- _EXERCISE GOAL_: Rewrite the part of the material that opens with the line containing "has height=579, width=522." and closes with the line containing "will tap(1001, 209).", both lines included, keeping the requests unchanged and scaling every answer coordinate by 1.35, rounded to whole numbers with halves rounded up. Give only those lines.

- _DATASET ROWS_:

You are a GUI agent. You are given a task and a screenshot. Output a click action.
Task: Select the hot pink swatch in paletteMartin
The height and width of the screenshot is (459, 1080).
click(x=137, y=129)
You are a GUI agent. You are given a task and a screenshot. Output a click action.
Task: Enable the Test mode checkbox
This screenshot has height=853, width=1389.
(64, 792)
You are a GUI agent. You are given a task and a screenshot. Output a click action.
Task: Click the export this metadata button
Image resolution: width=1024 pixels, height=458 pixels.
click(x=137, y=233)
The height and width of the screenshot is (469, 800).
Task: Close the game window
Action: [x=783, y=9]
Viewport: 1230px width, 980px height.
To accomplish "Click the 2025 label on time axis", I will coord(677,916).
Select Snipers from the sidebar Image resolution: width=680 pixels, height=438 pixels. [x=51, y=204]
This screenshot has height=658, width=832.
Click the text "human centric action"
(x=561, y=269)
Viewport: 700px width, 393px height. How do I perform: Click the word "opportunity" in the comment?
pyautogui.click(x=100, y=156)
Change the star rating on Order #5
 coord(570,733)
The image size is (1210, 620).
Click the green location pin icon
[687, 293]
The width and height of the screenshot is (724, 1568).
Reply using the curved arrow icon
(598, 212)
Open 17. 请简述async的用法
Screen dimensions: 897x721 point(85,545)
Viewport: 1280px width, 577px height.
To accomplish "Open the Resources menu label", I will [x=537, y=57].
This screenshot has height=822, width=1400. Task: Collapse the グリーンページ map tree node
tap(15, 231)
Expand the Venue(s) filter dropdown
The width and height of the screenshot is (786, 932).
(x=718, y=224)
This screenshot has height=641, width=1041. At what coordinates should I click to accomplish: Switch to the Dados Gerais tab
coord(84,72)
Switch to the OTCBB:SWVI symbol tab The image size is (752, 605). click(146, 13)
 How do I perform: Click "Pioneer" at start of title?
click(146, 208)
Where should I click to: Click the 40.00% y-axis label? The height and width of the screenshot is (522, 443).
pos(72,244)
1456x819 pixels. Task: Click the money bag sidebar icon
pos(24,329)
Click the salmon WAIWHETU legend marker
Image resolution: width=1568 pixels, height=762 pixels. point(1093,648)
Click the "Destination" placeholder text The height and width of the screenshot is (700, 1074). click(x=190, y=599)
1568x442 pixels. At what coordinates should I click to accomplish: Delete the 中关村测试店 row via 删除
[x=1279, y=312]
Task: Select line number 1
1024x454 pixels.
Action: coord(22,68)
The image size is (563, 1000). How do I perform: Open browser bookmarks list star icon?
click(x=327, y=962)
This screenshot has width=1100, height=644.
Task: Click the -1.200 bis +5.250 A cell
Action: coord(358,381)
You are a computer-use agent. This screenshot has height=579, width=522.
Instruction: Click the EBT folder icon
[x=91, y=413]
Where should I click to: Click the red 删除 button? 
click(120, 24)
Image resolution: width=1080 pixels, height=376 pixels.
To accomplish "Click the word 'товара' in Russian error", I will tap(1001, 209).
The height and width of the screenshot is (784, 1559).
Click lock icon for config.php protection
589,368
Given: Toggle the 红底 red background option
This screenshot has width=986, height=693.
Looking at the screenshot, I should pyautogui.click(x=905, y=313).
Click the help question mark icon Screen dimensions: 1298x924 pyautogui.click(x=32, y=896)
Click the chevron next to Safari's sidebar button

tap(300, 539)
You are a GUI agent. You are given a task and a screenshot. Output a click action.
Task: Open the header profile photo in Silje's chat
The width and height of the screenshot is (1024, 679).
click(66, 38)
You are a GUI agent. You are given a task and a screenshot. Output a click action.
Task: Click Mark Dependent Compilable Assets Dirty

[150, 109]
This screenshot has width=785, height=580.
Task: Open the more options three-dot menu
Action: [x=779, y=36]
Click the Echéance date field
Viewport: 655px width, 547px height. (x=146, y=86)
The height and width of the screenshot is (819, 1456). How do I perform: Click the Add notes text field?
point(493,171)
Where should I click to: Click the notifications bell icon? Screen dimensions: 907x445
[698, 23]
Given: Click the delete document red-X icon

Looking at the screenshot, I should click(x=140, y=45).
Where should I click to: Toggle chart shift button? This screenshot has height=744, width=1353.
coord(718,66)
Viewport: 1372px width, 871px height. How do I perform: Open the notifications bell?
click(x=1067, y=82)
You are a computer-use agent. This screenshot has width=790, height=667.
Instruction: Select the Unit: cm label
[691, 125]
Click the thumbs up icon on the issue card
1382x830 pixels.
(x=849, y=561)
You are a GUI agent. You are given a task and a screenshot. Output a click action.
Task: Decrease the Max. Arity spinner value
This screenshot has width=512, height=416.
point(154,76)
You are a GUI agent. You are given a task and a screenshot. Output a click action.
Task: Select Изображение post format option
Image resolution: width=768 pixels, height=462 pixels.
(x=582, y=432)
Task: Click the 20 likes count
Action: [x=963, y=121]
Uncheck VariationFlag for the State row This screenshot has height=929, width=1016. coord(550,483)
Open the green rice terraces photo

- _WRITTEN ANSWER_:
You are a computer-use agent. This screenshot has height=579, width=522.
Instruction: Click the EBT folder icon
[x=123, y=558]
Where should I click to: Click the red 删除 button? 
click(162, 32)
Image resolution: width=1080 pixels, height=376 pixels.
To accomplish "Click the word 'товара' in Russian error", I will tap(1351, 282).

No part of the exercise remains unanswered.